▶ _What you will do_
Rescale the part of the lines that opens with the line containing "資格＆就職実績 (126, 748)" and runs through the end of the lines, both ends included: repeat each of those lines in full, requests included, multiplying every coordinate in the answers by 1.1 and rounding to whole numbers, with halves rounded up. Give only those lines.

▶ _Data in this exercise_
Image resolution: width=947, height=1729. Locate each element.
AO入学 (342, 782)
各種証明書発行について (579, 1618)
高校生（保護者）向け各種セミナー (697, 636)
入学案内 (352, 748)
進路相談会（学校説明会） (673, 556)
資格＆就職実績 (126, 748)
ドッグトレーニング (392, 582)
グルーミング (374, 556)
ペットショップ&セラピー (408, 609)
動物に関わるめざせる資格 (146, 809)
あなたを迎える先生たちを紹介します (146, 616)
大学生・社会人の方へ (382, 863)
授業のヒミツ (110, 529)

▶ _Answer to this exercise_
資格＆就職実績 (139, 823)
ドッグトレーニング (431, 640)
グルーミング (411, 612)
ペットショップ&セラピー (449, 670)
動物に関わるめざせる資格 (161, 890)
あなたを迎える先生たちを紹介します (161, 678)
大学生・社会人の方へ (420, 949)
授業のヒミツ (121, 582)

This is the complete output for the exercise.